* Written request
Swap "logo" for "emblem" in the items, starting at the line that has "Where should I click to: Click the Amazon" and ending after the line that has "Action: point(337,162)". Give back only those lines, with nothing else changed.

Pointing items for text and elements:
>> Start
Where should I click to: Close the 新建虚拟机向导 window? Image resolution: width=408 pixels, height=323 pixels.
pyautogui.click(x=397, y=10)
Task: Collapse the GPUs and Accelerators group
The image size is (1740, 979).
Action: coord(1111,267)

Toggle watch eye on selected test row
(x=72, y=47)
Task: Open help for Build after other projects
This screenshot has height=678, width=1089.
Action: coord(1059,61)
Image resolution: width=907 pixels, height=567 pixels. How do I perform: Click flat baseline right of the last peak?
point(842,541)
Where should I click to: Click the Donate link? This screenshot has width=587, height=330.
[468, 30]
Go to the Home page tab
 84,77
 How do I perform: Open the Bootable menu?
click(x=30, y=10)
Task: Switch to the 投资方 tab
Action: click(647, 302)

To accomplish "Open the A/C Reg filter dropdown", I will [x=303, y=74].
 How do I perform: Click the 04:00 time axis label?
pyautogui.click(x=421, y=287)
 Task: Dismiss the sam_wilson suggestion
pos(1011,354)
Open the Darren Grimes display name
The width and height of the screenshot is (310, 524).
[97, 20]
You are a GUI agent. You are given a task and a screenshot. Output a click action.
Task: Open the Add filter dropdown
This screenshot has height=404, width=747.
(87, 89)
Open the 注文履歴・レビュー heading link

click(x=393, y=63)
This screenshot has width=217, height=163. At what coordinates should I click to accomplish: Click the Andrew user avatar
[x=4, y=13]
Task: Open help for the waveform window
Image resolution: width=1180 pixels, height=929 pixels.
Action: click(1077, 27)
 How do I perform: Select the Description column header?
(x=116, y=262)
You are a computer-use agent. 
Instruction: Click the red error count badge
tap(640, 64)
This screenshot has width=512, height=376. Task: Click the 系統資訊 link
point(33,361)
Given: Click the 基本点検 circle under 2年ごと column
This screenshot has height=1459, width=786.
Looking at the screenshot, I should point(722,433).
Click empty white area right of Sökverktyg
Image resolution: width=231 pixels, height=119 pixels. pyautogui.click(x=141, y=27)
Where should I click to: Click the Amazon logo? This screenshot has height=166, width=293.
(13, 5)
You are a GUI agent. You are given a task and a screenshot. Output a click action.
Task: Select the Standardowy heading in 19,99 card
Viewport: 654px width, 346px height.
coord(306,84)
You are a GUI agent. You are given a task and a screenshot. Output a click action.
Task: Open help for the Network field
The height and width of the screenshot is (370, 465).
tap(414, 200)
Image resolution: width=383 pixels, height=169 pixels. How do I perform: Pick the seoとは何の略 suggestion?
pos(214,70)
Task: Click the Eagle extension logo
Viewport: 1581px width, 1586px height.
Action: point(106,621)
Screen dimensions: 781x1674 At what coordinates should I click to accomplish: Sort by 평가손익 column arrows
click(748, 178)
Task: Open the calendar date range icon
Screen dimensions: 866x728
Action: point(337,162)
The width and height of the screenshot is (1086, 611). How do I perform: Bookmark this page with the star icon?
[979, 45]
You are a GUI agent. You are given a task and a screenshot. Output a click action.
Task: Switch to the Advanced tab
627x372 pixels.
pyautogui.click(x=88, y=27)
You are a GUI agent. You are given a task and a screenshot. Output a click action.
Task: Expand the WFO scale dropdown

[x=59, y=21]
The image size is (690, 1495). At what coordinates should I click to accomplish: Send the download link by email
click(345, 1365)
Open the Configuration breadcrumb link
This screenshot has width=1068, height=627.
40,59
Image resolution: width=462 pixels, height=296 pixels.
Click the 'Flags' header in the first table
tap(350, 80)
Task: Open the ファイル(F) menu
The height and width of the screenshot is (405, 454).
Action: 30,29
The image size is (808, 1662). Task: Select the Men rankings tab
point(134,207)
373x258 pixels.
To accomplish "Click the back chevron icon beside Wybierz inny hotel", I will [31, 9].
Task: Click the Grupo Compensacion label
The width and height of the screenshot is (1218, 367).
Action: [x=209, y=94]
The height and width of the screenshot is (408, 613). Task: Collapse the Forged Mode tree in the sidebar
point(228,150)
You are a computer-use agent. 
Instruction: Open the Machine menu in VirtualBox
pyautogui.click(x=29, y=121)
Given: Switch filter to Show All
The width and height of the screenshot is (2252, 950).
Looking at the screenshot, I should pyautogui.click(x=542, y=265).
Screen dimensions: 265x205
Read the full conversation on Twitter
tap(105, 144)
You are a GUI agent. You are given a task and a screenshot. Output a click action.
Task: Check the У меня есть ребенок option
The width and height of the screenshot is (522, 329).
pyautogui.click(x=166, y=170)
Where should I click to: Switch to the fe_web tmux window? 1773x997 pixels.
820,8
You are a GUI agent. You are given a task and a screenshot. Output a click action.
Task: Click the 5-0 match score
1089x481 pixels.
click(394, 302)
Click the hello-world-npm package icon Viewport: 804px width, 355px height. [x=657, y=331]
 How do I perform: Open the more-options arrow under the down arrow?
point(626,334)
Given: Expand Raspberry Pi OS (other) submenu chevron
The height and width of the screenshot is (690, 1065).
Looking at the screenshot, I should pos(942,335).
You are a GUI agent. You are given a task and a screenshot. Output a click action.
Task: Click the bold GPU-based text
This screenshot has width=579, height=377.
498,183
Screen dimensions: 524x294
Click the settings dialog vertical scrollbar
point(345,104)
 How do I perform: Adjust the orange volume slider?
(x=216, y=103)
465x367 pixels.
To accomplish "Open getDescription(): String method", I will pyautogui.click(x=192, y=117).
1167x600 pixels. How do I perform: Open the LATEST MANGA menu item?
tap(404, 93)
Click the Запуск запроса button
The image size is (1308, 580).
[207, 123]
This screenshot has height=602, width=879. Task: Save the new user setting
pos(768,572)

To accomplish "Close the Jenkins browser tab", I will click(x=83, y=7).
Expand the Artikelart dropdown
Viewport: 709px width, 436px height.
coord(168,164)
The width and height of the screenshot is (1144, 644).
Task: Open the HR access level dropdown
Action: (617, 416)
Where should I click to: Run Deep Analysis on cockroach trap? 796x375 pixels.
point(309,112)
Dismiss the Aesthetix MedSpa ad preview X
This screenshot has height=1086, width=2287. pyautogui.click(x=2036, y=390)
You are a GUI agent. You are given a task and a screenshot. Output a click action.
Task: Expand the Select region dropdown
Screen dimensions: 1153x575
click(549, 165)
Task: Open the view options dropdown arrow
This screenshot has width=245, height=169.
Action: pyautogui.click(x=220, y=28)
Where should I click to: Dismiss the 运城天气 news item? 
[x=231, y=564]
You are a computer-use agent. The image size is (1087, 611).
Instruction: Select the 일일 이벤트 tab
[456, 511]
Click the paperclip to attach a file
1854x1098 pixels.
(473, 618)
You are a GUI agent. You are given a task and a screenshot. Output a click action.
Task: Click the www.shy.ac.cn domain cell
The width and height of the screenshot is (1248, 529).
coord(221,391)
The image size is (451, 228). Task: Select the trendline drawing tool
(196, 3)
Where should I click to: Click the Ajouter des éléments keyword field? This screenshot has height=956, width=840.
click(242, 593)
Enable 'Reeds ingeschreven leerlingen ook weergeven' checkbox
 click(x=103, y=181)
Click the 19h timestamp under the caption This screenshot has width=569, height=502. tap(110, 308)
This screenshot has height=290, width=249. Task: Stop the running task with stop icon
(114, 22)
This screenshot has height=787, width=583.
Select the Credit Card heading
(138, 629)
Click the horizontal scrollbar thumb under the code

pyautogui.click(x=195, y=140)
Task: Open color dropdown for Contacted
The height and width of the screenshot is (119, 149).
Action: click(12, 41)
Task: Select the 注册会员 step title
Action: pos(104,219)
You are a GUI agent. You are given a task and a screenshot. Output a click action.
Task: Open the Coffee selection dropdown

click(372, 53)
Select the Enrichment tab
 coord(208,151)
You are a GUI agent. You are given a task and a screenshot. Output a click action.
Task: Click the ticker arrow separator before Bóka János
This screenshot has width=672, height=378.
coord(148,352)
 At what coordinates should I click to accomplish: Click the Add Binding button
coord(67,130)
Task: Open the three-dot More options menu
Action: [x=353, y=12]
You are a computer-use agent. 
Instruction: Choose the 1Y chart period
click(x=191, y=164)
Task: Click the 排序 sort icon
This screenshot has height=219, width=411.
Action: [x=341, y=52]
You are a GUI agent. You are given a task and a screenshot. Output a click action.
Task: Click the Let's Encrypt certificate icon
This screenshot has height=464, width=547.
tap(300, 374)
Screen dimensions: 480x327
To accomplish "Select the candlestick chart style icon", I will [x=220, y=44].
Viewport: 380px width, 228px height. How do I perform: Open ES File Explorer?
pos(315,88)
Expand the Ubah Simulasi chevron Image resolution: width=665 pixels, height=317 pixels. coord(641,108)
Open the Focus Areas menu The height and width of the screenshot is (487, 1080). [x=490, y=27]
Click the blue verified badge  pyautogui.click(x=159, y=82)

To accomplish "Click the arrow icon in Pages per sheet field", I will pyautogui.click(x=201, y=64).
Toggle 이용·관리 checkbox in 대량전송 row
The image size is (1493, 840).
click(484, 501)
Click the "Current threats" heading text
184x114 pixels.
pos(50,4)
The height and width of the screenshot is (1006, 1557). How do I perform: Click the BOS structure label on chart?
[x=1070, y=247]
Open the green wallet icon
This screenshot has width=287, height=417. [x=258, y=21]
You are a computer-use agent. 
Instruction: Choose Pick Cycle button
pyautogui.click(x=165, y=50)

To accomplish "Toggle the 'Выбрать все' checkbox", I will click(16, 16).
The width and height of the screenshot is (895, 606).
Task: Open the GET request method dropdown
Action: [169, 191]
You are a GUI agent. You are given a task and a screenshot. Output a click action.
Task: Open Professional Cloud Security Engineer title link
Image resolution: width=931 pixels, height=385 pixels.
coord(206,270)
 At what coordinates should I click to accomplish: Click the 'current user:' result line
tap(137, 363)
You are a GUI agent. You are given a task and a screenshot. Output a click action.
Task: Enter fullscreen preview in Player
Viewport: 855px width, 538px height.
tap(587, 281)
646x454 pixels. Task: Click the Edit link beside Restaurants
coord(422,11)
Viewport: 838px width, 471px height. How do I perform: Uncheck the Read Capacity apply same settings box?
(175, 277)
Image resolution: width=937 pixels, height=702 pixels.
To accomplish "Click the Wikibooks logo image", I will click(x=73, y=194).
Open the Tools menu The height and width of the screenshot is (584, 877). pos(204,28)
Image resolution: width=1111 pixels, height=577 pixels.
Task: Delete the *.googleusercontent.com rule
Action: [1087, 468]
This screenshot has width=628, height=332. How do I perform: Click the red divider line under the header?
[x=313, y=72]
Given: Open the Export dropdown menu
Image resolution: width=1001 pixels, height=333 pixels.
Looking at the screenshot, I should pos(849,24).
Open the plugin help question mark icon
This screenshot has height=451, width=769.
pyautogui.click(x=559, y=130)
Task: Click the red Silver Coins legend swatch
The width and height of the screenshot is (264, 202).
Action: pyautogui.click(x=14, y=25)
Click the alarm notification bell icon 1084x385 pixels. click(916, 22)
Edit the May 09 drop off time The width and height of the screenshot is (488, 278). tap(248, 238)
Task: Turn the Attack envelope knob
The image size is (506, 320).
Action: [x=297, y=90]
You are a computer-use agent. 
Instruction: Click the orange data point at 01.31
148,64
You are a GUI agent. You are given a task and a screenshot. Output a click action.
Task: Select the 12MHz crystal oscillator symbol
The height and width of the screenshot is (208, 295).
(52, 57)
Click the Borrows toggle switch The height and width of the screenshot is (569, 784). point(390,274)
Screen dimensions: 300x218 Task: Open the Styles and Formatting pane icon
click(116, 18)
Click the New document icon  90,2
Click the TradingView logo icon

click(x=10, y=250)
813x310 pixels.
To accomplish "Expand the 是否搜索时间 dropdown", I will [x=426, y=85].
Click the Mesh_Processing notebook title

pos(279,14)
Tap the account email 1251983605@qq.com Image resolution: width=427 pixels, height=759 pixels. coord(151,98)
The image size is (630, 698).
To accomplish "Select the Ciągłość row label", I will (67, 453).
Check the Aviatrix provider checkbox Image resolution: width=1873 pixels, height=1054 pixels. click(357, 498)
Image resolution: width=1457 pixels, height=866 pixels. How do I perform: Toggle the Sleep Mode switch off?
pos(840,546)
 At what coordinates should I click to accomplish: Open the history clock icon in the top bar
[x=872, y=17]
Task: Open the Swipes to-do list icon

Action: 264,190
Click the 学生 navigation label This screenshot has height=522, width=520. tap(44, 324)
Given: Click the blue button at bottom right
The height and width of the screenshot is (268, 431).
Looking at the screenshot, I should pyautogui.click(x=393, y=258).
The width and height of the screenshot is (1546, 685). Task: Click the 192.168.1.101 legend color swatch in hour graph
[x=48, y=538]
>> End
* Response to this task
Where should I click to: Click the Amazon emblem? This screenshot has height=166, width=293.
(13, 5)
You are a GUI agent. You are given a task and a screenshot. Output a click action.
Task: Select the Standardowy heading in 19,99 card
Viewport: 654px width, 346px height.
coord(306,84)
You are a GUI agent. You are given a task and a screenshot. Output a click action.
Task: Open help for the Network field
The height and width of the screenshot is (370, 465).
tap(414, 200)
Image resolution: width=383 pixels, height=169 pixels. How do I perform: Pick the seoとは何の略 suggestion?
pos(214,70)
Task: Click the Eagle extension emblem
Viewport: 1581px width, 1586px height.
Action: point(106,621)
Screen dimensions: 781x1674 At what coordinates should I click to accomplish: Sort by 평가손익 column arrows
click(748, 178)
Task: Open the calendar date range icon
Screen dimensions: 866x728
Action: point(337,162)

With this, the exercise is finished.